Es geht noch ein Zug von der Garre du Nord ist der erste Roman, in dem der berühmte Kommissar Adamsberg 1991 auftauchte. Im Original deutet der Titel bereits auf das Thema hin: L’homme aux cercles bleus (Der Mann mit den blauen Kreisen). Wie so oft bei Übersetzungen ist kaum nachvollziehbar, warum man hier etwas völlig anderes aus dem Ärmel zieht, auch wenn der Übersetzer sich hier zumindest auf die poetische Seite des Buches verlagert hat, nämlich auf Adamsbergs merkwürdige Beziehung zu Camille, die er am Ende des Romans für zwei Stunden im Zug von der Garre du Nord nach Lille noch einmal wieder sieht. Zu behaupten, das hätte mit der Handlung des Romans gar nichts zu tun, stimmt nur insofern, wenn man ausklammert, dass Adamsbergs ganzes Wesen durchaus von Camilles Abwesenheit entscheidend mitgeprägt wird.

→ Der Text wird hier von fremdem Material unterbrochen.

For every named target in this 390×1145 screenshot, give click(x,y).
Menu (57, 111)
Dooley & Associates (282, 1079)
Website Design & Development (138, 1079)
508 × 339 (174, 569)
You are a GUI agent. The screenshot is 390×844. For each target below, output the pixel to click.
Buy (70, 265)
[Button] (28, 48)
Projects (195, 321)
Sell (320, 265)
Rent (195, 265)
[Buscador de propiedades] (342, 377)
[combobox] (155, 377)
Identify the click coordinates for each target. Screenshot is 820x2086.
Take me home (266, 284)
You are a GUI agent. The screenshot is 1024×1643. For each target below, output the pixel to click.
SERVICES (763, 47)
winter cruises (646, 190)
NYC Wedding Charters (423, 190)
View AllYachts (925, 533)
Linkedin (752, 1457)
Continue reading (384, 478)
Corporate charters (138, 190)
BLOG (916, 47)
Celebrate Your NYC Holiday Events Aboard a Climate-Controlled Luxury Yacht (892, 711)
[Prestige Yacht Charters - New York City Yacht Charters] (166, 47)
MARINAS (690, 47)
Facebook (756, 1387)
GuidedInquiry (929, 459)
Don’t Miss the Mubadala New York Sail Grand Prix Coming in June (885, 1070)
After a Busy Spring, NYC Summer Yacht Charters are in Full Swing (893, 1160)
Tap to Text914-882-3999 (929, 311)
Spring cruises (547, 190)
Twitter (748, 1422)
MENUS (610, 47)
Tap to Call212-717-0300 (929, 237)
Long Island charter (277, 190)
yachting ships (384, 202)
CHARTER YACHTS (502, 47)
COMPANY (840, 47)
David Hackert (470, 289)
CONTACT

Fred Vargas und Jean-Baptiste Adamsberg

Jean-Baptiste Adamsberg ist ein nonchalanter, seltsam verträumter und scheinbar ungeordneter Mann, der sich auf den ersten Blick durch einen Mangel an Methode auszeichnet; er ist unfähig, eine längeren Beweiskette zu analysieren oder überhaupt erst aufzustellen. Dennoch erzielt er dank seiner Intuition und vor allem dank seiner großen Sensibilität, die anderen nicht immer geheuer ist, spektakuläre Ergebnisse. Letztere erlaubt es ihm, sich in die Lage der Menschen zu versetzen, auch wenn er manchmal ziemlich weit von ihnen entfernt ist. Als visuelles Vorbild schwebte Fred Vargas der Zeichner Edmond Baudoin vor, und es schadet nicht, sich den Mann einmal anzuschauen, um sich mit den ungewöhnlichen Beschreibungen, die Vargas für ihn findet, vertraut zu machen. Wenn der Winter des Commissario Richiardi ein durch und durch italienischer Roman ist, dann trifft das hier aus französischer Warte zu. Es lässt sich nicht verbergen, dass Vargas, die mit bürgerlichem Namen Frédérique Audoin-Rouzeau heißt, die Tochter von Philippe Audoin ist, der zum surrealistischen Kreis um Andrè Breton gehörte und später einige wissenschaftliche Texte über diese Bewegung verfasste (sowie eine Biografie über Breton selbst). Es ist völlig verständlich, dass eine wie auch immer geartete Begegnung mit dem Surrealismus nie wieder verschwinden wird (wie ich aus eigener Erfahrung weiß). Doch das darf man nicht falsch verstehen, Vargas bedient sich keineswegs der Techniken jener Zeit, sondern liefert hier den Erstling einer der originellsten Kriminalromane nicht nur der 90er Jahre ab (auch wenn sie selbst den Roman nicht für besonders gut hält), der das Unterbewusstsein herausfordert.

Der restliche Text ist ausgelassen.